On an annual basis, core CPI is projected to average 4.4% in 2025-26, up from 3.5% in the previous fiscal year, and rise up further to 4.6% in 2026-27. This modest rise largely reflects elevated precious metal prices and anticipated GST-related reversals, particularly tobacco duty hikes. Crucially, BofA notes that the surge in gold and silver prices is masking broader disinflation across most core components. Excluding precious metals, core inflation is running closer to 3% year-to-date, signalling subdued underlying demand and price pressures consistent with a low-inflation environment that could persist longer.

BofA identifies four factors that should keep core inflation broadly stable and prevent a sustained move above 5%. First, demand-side pressures remain limited, with manageable input costs and moderate growth in core GDP, while the impact of earlier GST changes continues to work through the system. Second, the absence of significant rupee-driven spillovers and continued Chinese deflation help anchor tradable prices. Third, while gold prices have risen sharply, base effects are likely to cap their contribution to core inflation over time. Finally, tobacco duty hikes are expected to add to both headline and core inflation, but this influence is likely to be discrete rather than broad-based.

New CPI series
Beyond cyclical drivers, the upcoming CPI series with 2024 as base could materially change how inflation behaves and is interpreted. Based on extrapolations using the Household Consumption Expenditure Survey 2023–24, BofA estimates that food and beverages could see their weight fall from about 46% in the current index to around 39.5%. Within food, weights for cereals, pulses and vegetables decline meaningfully, while processed food, meat and dairy rise modestly.
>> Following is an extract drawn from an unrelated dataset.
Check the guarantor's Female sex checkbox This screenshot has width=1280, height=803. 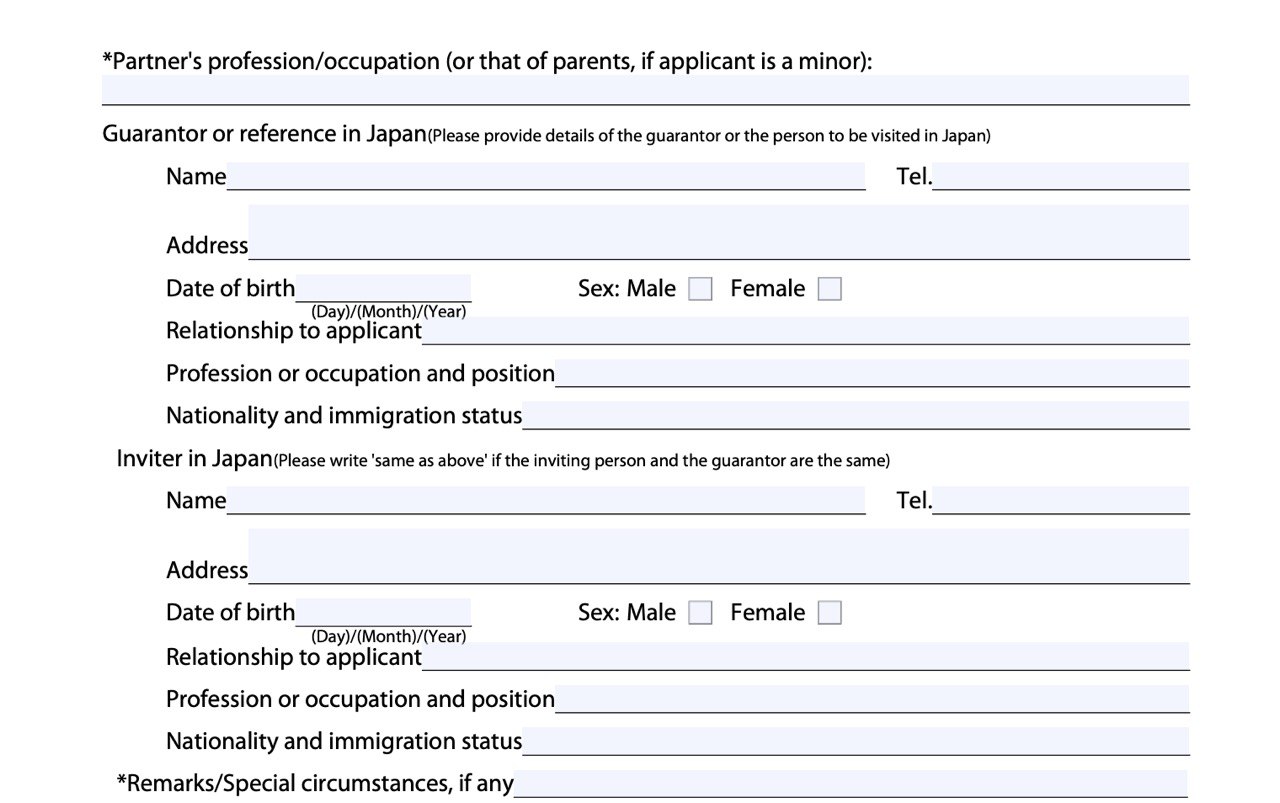point(830,289)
Core CPI weight, by contrast, increases from roughly 47% to over 55%, reflecting higher shares for services and housing.

One of the most significant implications of this reweighting is lower volatility. With reduced emphasis on perishable food items and relatively stable fuel components, both food and headline inflation are likely to show smoother movements. BofA’s analysis over five- and ten-year horizons suggests a meaningful reduction in volatility under the new weights, improving the signal quality for monetary policy.

Importantly, the new CPI series may not materially alter India’s long-run inflation profile. Ten-year and five-year average headline inflation remains broadly unchanged at around 4.8% and 5.0%, respectively, while core inflation averages about 4.9% over both horizons. This suggests continuity in the underlying inflation regime despite changes in composition.

The near term, however, looks different. Using current price data mapped onto prospective 2024 weights, BofA finds the one-year average inflation could be closer to 3.0%, compared with about 2.5% under the current series. The difference largely reflects higher estimated food inflation—around 50 basis points higher—nudging headline inflation up modestly.

Overall, the outlook suggests an inflation environment in 2026 that is more stable and easier to interpret. While short-term averages may look higher under the new CPI series, the reduced food-driven noise should allow the RBI to focus more squarely on underlying demand and core trends. For monetary policy, that could mean fewer false signals from transient food shocks—and a clearer framework for balancing growth and inflation as India moves through the next cycle.